In [6]: a.strides Out[6]: (32, 8)
this means is is 32 bytes from the start of one row to the next, and 8 bytes from the start of one element to the next -- which makes sense for a 64bit double.
In [7]: b = a[:,1]
In [10]: b Out[10]: array([ 1., 1., 1.])
so b is a 1-d array with three elements.
In [8]: b.flags Out[8]: C_CONTIGUOUS : False F_CONTIGUOUS : False OWNDATA : False WRITEABLE : True ALIGNED : True UPDATEIFCOPY : False
but it is NOT C_Contiguous - the data is laid out differently that a standard C array.
In [9]: b.strides Out[9]: (32,)
so this means that it is 32 bytes from one element to the next -- for a 8 byte data type. This is because the elements are each one element in a row of the a array -- they are not all next to each other. A regular C library generally won't be able to work with data laid out like this.
Den 26.03.2011 19:31, skrev Christopher Barker:
To understand all this, you'll need to study up a bit on how numpy arrays lay out and access the memory that they use: they use a concept of "strided" memory.

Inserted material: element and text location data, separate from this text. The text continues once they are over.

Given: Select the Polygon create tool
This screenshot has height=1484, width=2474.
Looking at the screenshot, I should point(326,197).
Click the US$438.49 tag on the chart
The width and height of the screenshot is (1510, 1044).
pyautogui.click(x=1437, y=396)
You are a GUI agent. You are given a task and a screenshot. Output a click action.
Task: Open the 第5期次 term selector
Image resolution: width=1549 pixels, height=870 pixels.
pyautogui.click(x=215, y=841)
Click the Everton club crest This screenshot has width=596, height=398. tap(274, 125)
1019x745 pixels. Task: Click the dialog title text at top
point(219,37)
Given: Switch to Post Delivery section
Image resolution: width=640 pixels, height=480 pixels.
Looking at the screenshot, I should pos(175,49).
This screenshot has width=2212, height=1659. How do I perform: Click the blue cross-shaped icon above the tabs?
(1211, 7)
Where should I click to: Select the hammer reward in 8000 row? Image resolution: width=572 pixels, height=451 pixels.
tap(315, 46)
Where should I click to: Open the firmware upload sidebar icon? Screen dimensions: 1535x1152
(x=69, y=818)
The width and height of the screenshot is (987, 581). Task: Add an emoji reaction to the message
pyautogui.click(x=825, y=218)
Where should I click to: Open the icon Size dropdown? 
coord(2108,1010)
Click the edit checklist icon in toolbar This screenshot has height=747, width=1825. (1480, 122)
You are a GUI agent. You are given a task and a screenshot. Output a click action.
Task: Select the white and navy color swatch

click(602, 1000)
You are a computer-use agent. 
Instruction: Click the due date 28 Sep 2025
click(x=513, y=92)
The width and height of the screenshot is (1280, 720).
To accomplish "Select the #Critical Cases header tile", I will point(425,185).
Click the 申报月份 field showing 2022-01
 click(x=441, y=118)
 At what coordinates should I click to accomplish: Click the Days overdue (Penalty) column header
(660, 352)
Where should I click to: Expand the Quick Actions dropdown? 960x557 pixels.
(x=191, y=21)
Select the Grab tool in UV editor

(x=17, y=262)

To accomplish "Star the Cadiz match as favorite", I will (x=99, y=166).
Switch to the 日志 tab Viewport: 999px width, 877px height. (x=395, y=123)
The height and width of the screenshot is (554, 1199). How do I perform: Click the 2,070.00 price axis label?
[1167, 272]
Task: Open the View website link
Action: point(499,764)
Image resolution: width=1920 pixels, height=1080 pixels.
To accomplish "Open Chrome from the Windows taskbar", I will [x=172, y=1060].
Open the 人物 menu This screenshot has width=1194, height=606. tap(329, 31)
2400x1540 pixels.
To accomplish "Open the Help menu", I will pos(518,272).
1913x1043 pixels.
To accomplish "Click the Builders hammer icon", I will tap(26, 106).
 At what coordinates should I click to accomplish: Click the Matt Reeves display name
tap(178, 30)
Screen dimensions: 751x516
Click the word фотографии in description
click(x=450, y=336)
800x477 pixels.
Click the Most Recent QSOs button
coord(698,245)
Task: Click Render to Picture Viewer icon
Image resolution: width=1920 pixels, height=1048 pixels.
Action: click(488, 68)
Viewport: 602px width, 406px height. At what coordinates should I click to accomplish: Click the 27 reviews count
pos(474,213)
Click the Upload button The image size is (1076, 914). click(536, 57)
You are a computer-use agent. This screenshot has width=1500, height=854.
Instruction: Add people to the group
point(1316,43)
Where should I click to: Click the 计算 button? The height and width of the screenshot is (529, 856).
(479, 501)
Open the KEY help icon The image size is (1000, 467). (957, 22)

It's very powerful and flexible, but most other numeric libs can't use those same data structures.
With the ISO C bindings in Fortran 2003, we can get a Fortran pointer from a C pointer. This means it is actually possible to pass "strided memory" from NumPy to Fortran libraries in a portable way. A Fortran pointer is more similar to a NumPy view array than a C pointer. If I am not mistaken, fwrap can generate the boiler-plate Cython and Fortran code. Sturla
On 03/27/2011 08:54 PM, Sturla Molden wrote:
Den 26.03.2011 19:31, skrev Christopher Barker:
To understand all this, you'll need to study up a bit on how numpy arrays lay out and access the memory that they use: they use a concept of "strided" memory. It's very powerful and flexible, but most other numeric libs can't use those same data structures. With the ISO C bindings in Fortran 2003, we can get a Fortran pointer from a C pointer. This means it is actually possible to pass "strided memory" from NumPy to Fortran libraries in a portable way. A Fortran pointer is more similar to a NumPy view array than a C pointer. If I am not mistaken, fwrap can generate the boiler-plate Cython and Fortran code.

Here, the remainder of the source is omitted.